▶ [Action item] Among the entries that follow, find every line with the word "below" and list it.

[Collected data entries]
__________________________________________________

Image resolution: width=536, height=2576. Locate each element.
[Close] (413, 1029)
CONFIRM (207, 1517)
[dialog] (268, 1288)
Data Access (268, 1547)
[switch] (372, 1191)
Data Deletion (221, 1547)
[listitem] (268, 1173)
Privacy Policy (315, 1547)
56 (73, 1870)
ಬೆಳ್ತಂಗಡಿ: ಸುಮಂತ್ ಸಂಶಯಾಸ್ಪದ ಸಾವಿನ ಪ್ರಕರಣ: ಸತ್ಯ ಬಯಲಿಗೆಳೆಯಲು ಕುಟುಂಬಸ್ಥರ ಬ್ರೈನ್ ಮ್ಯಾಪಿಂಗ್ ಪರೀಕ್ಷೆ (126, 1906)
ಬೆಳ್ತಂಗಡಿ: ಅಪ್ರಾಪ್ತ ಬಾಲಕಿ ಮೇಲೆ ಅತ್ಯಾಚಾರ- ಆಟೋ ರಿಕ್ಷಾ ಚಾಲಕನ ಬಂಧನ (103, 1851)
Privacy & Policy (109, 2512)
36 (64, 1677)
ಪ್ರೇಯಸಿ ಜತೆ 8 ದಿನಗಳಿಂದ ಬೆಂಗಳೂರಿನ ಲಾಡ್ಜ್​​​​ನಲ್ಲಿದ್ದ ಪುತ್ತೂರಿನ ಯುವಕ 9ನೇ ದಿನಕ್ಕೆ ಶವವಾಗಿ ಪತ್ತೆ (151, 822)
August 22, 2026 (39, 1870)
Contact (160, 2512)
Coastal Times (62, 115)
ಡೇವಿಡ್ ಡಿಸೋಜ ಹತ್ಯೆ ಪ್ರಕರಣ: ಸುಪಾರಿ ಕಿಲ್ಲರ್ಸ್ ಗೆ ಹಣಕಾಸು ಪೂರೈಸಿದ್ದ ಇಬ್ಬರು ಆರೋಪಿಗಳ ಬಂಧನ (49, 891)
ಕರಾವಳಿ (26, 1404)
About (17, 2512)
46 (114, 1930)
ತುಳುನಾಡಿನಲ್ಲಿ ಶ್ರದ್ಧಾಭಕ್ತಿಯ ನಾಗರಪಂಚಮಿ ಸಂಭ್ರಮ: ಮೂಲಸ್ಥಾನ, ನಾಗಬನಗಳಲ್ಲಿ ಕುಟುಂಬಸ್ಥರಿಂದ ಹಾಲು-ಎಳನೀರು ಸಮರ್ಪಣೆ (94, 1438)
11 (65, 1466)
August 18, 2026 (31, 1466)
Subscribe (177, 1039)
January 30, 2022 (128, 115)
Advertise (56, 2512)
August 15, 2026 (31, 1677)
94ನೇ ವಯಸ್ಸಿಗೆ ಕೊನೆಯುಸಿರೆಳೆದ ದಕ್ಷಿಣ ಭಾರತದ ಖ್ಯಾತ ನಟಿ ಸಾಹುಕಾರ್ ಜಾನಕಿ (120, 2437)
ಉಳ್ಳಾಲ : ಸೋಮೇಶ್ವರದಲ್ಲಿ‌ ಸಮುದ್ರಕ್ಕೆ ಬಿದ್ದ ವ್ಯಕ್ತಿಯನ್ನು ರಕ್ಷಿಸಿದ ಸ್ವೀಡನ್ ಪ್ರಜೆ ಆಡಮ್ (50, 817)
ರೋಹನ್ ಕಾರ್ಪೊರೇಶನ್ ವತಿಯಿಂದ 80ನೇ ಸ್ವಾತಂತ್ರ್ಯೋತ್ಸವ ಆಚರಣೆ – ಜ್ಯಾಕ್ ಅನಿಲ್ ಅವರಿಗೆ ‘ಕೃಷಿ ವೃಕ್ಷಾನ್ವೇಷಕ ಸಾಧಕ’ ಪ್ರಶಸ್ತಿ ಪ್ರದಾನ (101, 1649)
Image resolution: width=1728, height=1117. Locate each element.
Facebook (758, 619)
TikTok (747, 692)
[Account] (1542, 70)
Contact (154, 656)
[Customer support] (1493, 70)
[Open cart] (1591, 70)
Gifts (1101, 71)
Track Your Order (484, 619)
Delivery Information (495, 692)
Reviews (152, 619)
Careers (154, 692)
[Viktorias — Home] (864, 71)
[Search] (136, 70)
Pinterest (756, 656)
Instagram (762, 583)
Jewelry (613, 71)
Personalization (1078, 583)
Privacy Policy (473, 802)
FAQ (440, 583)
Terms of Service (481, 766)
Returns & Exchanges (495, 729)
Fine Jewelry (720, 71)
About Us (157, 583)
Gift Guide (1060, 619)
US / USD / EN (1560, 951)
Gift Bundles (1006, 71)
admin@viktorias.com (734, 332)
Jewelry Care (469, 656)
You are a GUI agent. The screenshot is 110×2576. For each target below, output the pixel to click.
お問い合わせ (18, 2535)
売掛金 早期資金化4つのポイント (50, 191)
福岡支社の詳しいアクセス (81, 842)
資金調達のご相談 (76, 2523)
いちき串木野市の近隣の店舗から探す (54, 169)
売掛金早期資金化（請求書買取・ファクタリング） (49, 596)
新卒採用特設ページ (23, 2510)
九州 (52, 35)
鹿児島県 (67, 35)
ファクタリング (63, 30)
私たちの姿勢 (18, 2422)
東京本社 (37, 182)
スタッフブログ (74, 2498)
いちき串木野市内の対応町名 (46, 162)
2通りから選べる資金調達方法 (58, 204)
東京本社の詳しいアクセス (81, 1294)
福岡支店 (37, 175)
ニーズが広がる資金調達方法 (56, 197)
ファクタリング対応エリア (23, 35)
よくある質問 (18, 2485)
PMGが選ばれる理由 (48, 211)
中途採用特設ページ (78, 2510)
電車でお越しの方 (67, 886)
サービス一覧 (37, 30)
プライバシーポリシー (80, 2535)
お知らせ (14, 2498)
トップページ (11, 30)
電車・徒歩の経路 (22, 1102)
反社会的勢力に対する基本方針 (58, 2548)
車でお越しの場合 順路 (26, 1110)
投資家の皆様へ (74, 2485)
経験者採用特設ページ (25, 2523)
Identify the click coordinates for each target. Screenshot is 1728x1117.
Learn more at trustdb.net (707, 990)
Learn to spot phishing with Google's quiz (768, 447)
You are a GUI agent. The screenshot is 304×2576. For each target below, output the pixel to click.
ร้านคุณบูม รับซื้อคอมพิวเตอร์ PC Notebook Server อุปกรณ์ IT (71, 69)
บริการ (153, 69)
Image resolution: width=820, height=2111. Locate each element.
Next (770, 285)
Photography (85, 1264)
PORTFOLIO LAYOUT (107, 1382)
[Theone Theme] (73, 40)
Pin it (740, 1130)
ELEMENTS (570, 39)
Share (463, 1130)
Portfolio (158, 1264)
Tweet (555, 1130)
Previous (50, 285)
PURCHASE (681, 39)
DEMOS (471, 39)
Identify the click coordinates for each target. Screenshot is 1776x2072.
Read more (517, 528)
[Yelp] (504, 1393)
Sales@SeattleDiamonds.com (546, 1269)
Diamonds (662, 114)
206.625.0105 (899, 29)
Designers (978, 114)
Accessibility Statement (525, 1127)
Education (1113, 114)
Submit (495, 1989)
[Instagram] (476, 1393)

__________________________________________________

▶ [Answer box]
You are a GUI agent. The screenshot is 110×2576. For each target below, output the pixel to click.
You are a GUI agent. The screenshot is 304×2576. For each target below, output the pixel to click.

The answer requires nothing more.